Please reproduce part of the Chilli Pickle article word for word, starting at the words "Much of what" and ending after "finished, is smashed.".

Source document
[Start of Attachment]

The Chilli Pickle’s Alun and Dawn Sperring are two of Brighton’s most intrepid restaurateurs and have been travelling through South Asia on a quest for adventure and the best food they can find. They tell Gilly Smith what treasures they brought home.

With kids, Fletcher, now 12, and Stanley, 18 in tow, Alun and Dawn Sperring have spent most of their lives exploring India, from the crazy bazaars of Old Delhi to the hill stations in the western ghats to the tropics in the south and the deserts of Rajasthan.
Much of what they’ve found over the years has made its way onto the menu of their restaurant, the award winning, OctoberBest favourite, Chilli Pickle, now back in its original home in the Lanes. The Laal Maas, a fiery mutton curry comes from an early trip to Jaipur, its deep red chilli colour and a robust taste of whole garam masala served with hot red pickled onions and naan. The lassi, a traditional yoghurt drink seasoned with cardamom and signature tasty milk skin on top, they found served in a clay pot which, once finished, is smashed.
Now they’re back from their latest trips through Kerala, Varanasi, Chennai in India and Lahore in Pakistan with new flavours and stories to tell.
“When we visited Lahore this time, it was all about the nose to tail eating and meat cooked over fire on the streets”, Alun tells me. “We’d go for an early breakfast meal of paya which is goat’s trotter soup, which they’ve cooked overnight for the locals who start work at around 5am. It’s a wonderful way to start the day, a big dose of collagen and protein in one go. They finish the vat and then they start cooking all over again through the night.”

[End of Attachment]

[Screenshot grounding data]
[Start of Attachment]

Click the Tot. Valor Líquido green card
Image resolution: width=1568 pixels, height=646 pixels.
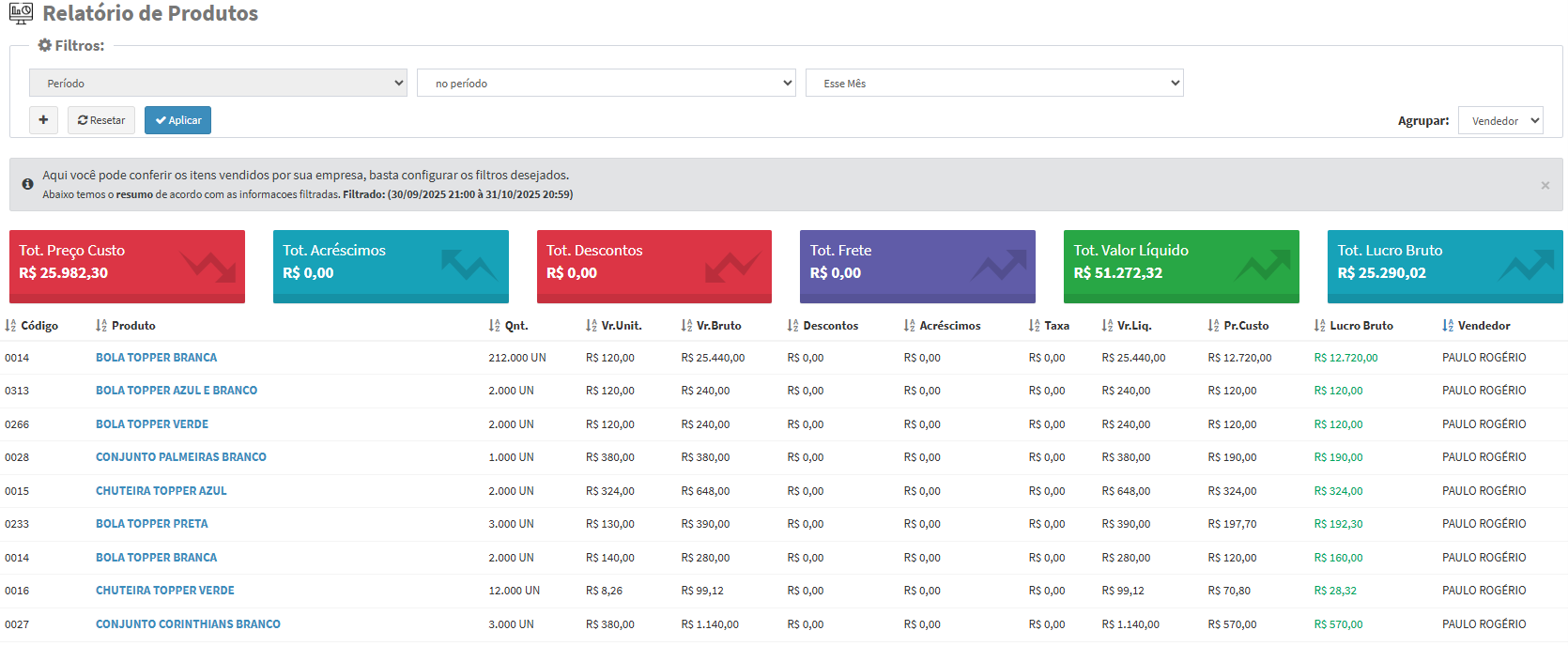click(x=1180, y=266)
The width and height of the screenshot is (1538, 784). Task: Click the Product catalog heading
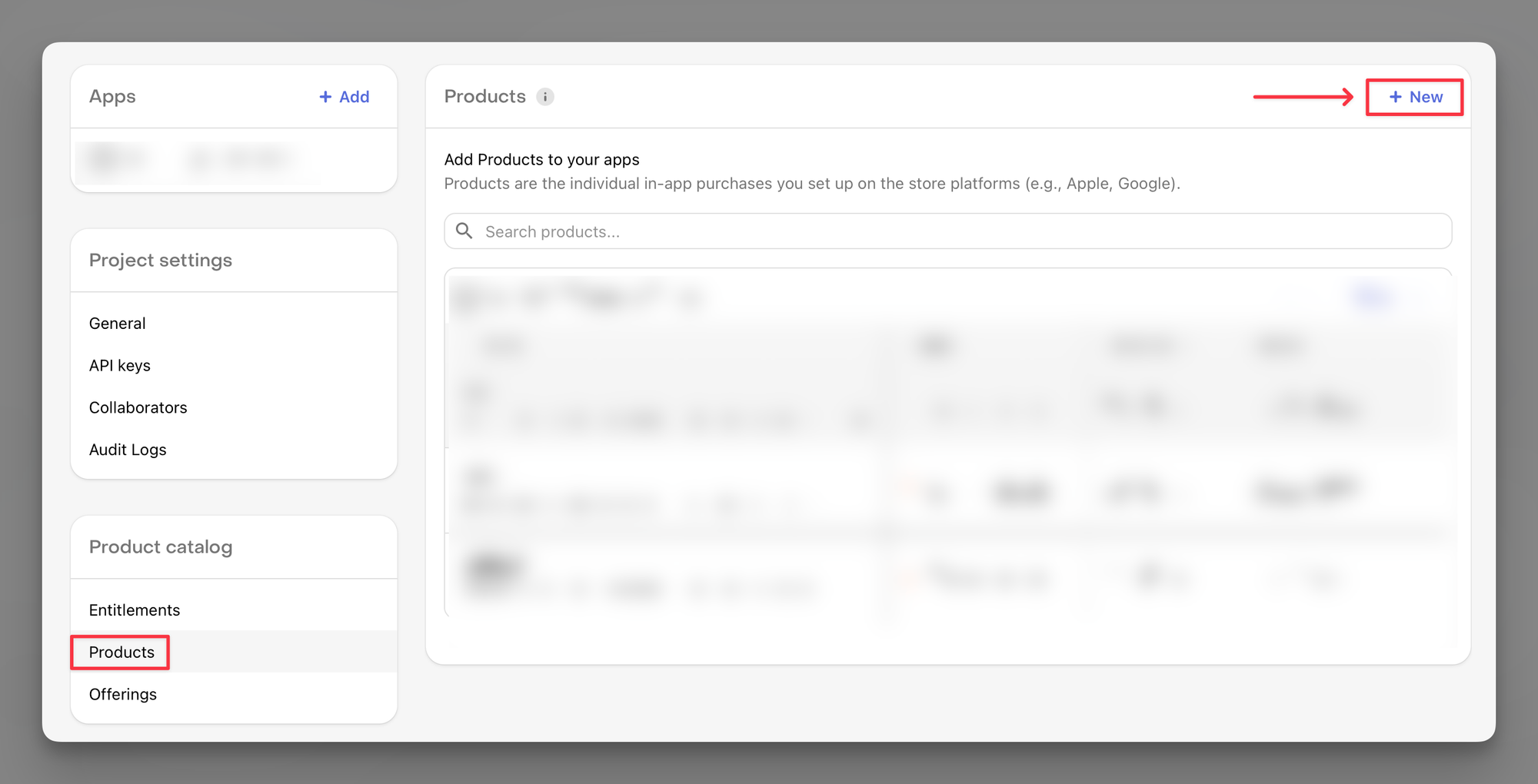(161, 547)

[End of Attachment]
[Start of Attachment]

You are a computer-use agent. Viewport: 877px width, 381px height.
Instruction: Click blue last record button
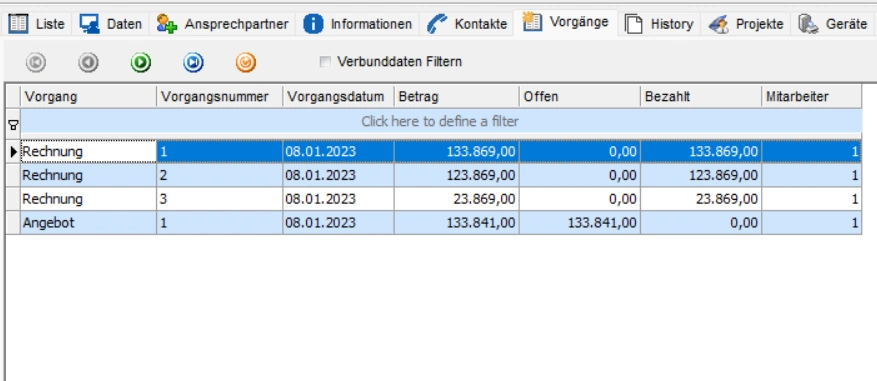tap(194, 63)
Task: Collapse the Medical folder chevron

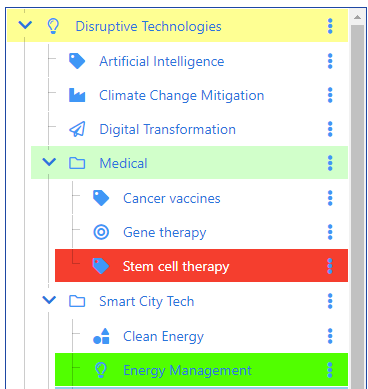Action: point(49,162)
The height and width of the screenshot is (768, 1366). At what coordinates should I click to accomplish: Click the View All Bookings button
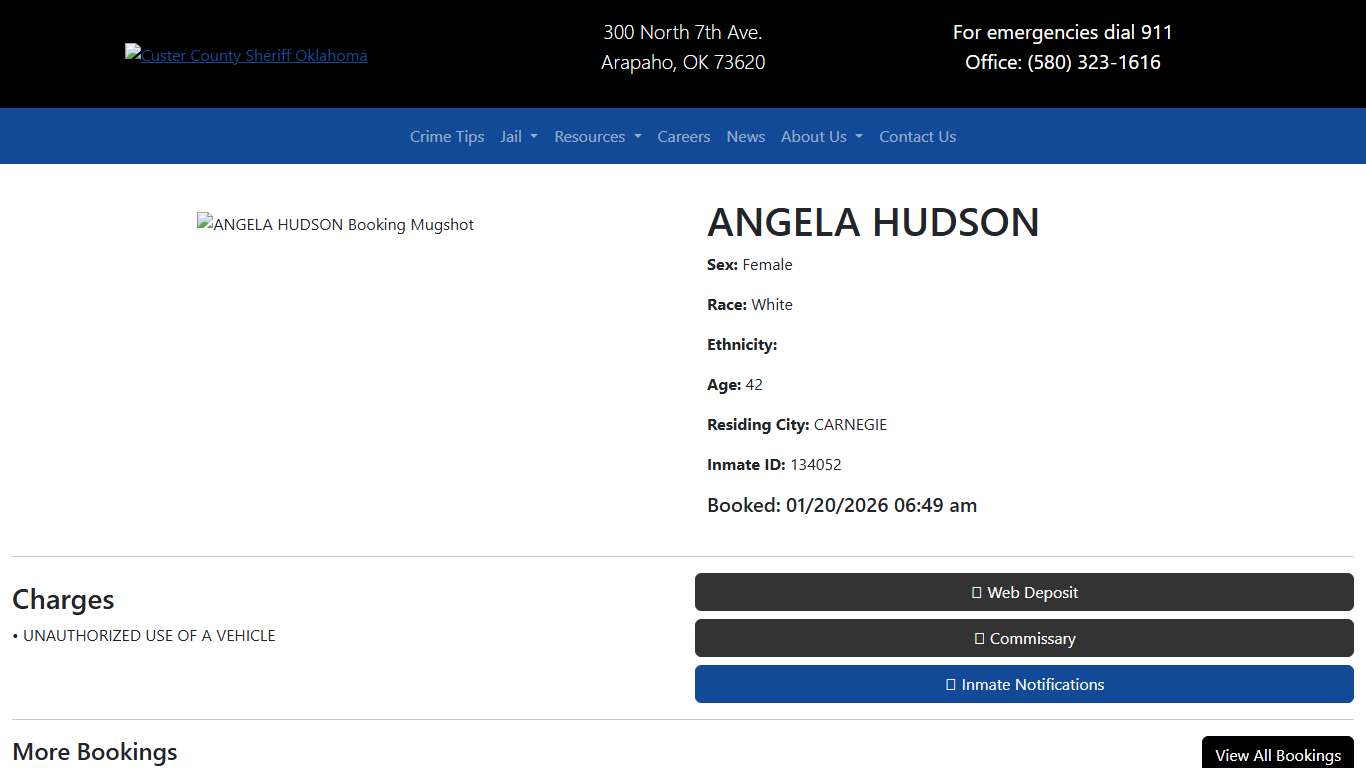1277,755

[End of Attachment]

Answer for this exercise
Much of what they’ve found over the years has made its way onto the menu of their restaurant, the award winning, OctoberBest favourite, Chilli Pickle, now back in its original home in the Lanes. The Laal Maas, a fiery mutton curry comes from an early trip to Jaipur, its deep red chilli colour and a robust taste of whole garam masala served with hot red pickled onions and naan. The lassi, a traditional yoghurt drink seasoned with cardamom and signature tasty milk skin on top, they found served in a clay pot which, once finished, is smashed.